EXCERPTED TEXT:
Getting more m̶i̶l̶e̶a̶g̶e̶ “pod-age” out of your Amazon EKS cluster !!

Mani
7 min readAug 11, 2021
A lotus from our roof top garden at our home in Bengaluru — August 2021

TLDR:

Warning — There is Kubernetes and networking jargon in this blog ;-)

Update: September 13th 2021 — There is also an official AWS blog which covers this in more detail — https://aws.amazon.com/blogs/containers/amazon-vpc-cni-increases-pods-per-node-limits/

The Amazon VPC Container Networking Interface (CNI) Plugin now supports running more pods per node on AWS Nitro based EC2 instance types. To achieve higher pod density, the VPC CNI plugin leverages a new VPC capability that enables IP address prefixes to be attached to EC2 instances. So that means, for example, if previously anm5.large instance type can support a maximum of 29 pods per node (actually its 27, if you account for the CNI plugin and kube proxy on each node), and now with VPC prefix delegation enabled, a maximum of 110 number of pods can be launched in an m5.large instance !! Isn’t that beautiful, and more bang for the buck and as they say, get more m̶i̶l̶e̶a̶g̶e̶ “pod-age” on the same EC2 Instance type !!

This blog is, as always, my personal experimentation and a write-up on how to enable this in my Amazon EKS cluster.

Background

Amazon EKS supports native VPC networking with the Amazon VPC Container Network Interface (CNI) plugin for Kubernetes. This plugin assigns an IP address from your VPC to each pod. Earlier, the number of pods that could be deployed on a EC2 node was based on the type of EC2 Instance (the number of ENI’s and number of IP addresses per ENI — as per https://github.com/awslabs/amazon-eks-ami/blob/master/files/eni-max-pods.txt).

The formula for the max pods (Number of network interfaces for the instance type × (the number of IP addressess per network interface - 1)) + 2

With IP address prefix assignment, additional VPC IPv4 addresses can be attached to each worker node, enabling you to run more pods and fully utilize node resources on Nitro based EC2 instance types. Additionally, fewer network interfaces are required to allocate IP addresses for pods, which allows clusters to scale out faster in response to application usage spikes.

WHAT IS ASKED:
#1 Repeat word for word the part of the EKS pod-density post from "The formula for" to "application usage spikes.".
#2 Carry on writing the EKS pod-density post, picking up right after its last sentence.

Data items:
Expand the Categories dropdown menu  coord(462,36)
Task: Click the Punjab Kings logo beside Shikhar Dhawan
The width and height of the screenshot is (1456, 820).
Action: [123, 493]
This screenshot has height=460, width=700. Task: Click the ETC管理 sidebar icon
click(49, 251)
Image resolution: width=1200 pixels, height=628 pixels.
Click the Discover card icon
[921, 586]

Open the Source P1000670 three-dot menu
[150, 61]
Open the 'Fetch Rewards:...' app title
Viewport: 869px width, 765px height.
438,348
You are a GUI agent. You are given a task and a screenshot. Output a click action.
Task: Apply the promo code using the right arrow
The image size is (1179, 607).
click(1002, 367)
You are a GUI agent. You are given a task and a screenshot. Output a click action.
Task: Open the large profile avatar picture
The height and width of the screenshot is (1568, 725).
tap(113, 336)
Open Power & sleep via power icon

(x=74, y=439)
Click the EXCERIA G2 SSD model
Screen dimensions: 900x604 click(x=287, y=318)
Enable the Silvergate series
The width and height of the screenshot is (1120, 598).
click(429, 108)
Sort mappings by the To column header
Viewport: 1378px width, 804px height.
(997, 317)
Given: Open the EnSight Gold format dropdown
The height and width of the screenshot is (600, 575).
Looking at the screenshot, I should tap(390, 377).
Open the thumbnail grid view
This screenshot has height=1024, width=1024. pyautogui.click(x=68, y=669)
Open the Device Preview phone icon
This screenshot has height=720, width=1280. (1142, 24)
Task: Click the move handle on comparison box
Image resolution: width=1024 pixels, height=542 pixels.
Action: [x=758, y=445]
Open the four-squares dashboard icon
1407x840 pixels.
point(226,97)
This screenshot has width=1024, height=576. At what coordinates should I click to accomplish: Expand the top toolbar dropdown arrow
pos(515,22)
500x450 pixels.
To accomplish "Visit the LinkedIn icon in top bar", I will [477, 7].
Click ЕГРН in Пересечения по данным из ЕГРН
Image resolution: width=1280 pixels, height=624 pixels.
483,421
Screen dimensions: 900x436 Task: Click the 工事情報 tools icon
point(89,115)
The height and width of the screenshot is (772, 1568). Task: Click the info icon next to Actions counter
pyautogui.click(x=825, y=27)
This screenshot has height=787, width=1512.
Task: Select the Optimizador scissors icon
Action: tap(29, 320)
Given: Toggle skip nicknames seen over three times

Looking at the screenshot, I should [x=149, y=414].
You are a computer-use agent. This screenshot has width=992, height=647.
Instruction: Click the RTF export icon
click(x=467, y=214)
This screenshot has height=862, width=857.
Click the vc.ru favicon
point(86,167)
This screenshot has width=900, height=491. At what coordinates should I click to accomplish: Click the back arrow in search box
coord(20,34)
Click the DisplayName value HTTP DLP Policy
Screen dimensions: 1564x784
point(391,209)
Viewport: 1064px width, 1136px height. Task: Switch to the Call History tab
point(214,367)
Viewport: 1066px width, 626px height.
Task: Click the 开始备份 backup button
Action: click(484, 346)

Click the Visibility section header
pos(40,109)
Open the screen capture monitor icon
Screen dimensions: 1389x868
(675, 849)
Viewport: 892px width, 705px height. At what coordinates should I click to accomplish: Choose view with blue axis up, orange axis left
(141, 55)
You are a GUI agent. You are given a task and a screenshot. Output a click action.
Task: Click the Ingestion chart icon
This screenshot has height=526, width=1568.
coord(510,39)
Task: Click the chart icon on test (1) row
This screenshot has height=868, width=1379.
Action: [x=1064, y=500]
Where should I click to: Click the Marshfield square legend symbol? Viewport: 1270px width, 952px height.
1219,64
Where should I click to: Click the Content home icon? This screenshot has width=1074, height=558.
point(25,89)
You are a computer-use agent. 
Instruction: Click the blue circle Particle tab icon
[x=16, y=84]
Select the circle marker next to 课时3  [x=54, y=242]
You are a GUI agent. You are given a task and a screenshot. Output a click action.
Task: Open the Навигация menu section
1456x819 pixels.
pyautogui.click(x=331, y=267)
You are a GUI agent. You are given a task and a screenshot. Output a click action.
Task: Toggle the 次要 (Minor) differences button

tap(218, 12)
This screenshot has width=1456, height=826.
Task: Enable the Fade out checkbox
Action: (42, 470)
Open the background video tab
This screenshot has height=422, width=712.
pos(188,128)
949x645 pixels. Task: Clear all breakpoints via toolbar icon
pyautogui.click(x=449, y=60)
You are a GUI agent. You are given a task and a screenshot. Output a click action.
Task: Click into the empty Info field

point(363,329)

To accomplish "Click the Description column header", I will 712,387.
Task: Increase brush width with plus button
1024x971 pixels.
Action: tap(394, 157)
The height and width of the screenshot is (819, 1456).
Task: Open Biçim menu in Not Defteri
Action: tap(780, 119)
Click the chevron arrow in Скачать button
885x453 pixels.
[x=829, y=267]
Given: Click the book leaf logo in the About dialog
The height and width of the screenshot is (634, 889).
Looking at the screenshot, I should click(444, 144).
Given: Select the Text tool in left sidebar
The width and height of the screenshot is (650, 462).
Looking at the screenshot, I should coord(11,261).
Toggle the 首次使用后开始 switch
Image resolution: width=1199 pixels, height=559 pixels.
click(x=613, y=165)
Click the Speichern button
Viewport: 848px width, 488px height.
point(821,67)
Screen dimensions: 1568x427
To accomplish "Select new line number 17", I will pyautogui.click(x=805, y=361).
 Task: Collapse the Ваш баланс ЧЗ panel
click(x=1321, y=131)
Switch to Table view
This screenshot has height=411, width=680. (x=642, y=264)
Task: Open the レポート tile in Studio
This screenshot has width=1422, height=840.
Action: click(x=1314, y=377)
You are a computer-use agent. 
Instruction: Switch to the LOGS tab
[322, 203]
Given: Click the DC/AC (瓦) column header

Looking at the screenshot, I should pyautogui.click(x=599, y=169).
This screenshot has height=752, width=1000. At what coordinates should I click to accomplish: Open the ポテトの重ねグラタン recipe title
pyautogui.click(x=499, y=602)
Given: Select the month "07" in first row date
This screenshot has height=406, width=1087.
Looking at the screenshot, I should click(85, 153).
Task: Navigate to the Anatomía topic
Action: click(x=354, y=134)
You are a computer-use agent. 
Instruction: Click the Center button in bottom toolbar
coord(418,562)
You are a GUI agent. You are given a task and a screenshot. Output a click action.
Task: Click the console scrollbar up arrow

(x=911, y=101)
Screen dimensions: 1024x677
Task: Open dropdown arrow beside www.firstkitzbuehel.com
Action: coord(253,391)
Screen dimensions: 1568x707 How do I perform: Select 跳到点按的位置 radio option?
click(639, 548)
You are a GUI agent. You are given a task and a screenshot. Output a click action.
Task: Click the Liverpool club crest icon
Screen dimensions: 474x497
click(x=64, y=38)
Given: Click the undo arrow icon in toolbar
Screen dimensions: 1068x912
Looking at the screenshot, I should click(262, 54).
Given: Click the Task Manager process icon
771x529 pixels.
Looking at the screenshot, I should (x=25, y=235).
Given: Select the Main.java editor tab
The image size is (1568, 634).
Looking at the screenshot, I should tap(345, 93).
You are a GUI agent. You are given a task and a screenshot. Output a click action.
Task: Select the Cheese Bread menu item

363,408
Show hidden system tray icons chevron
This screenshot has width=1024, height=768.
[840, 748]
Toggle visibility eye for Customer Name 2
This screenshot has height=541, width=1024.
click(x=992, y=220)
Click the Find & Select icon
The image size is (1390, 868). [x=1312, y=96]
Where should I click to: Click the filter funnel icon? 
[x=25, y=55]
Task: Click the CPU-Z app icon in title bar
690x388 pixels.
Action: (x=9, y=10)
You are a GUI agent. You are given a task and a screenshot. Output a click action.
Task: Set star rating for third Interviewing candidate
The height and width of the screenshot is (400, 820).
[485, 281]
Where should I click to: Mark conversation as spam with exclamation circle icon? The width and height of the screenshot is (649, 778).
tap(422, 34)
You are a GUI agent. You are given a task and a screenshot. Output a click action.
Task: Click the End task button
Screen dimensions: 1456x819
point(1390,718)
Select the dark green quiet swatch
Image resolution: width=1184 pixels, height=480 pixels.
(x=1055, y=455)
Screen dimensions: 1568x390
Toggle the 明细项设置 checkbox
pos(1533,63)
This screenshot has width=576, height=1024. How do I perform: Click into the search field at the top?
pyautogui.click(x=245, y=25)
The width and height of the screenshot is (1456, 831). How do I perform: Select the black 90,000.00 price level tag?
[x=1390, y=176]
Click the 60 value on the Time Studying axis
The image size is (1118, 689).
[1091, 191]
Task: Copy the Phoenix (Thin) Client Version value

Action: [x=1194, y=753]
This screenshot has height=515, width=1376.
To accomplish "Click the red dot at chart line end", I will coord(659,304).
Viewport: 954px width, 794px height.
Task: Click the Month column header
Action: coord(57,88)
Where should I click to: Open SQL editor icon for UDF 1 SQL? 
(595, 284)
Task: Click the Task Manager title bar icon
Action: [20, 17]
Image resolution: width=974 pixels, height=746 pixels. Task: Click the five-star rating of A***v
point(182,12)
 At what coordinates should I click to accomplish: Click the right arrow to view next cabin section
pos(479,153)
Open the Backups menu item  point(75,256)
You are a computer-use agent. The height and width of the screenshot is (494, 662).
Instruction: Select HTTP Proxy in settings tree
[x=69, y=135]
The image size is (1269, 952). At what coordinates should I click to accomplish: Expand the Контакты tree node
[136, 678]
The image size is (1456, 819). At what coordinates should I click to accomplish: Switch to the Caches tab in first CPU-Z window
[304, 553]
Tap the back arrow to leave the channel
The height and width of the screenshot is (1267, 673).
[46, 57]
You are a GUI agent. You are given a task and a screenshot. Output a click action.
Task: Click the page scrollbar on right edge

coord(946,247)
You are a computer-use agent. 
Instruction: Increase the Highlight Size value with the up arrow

EXPECTED RESPONSES:
#1
The formula for the max pods (Number of network interfaces for the instance type × (the number of IP addressess per network interface - 1)) + 2

With IP address prefix assignment, additional VPC IPv4 addresses can be attached to each worker node, enabling you to run more pods and fully utilize node resources on Nitro based EC2 instance types. Additionally, fewer network interfaces are required to allocate IP addresses for pods, which allows clusters to scale out faster in response to application usage spikes.

#2
Useful links:

Prerequisites:

$ kubectl get nodes
NAME STATUS ROLES AGE VERSION
ip-192-168-11-126.us-west-2.compute.internal Ready <none> 3m5s v1.21.2-13+d2965f0db10712
ip-192-168-43-76.us-west-2.compute.internal Ready <none> 3m7s v1.21.2-13+d2965f0db10712
$ kubectl get nodes -o json | jq '.items[].status.capacity.pods'
"29"
"29"

Lets deploy a simple nginx deployment and this should run successfully as the number of pods is only 25, well within the range of 27 pods per node for m5.large.

apiVersion: apps/v1
kind: Deployment
metadata:
labels:
app: nginx
name: nginx
spec:
replicas: 25
selector:
matchLabels:
app: nginx
template:
metadata:
labels:
app: nginx
spec:
containers:
- image: public.ecr.aws/ubuntu/nginx:latest
name: nginx

$ kubectl apply -f nginx-orig.yaml
$ kubectl get pods
NAME READY STATUS RESTARTS AGE
nginx-94576f674-4mvq5 1/1 Running 0 12s
nginx-94576f674-8prdz 1/1 Running 0 12s
nginx-94576f674-b5tzf 1/1 Running 0 12s
nginx-94576f674-bn9q6 1/1 Running 0 12s
nginx-94576f674-bskls 1/1 Running 0 12s
nginx-94576f674-bxq9q 1/1 Running 0 12s
nginx-94576f674-dvdz8 1/1 Running 0 12s
nginx-94576f674-fkzhc 1/1 Running 0 12s
nginx-94576f674-fnhbk 1/1 Running 0 12s
nginx-94576f674-g4jrz 1/1 Running 0 12s
nginx-94576f674-hpslb 1/1 Running 0 12s
nginx-94576f674-jx2c8 1/1 Running 0 12s
nginx-94576f674-ks7vt 1/1 Running 0 12s

When you increase the number of pods to a larger number like say 150, and redeploy, you will find a lot of pods will be in the pending stage and will not reach a running stage. When you do describe of a pod, you will find that it was unable to assign an IP address.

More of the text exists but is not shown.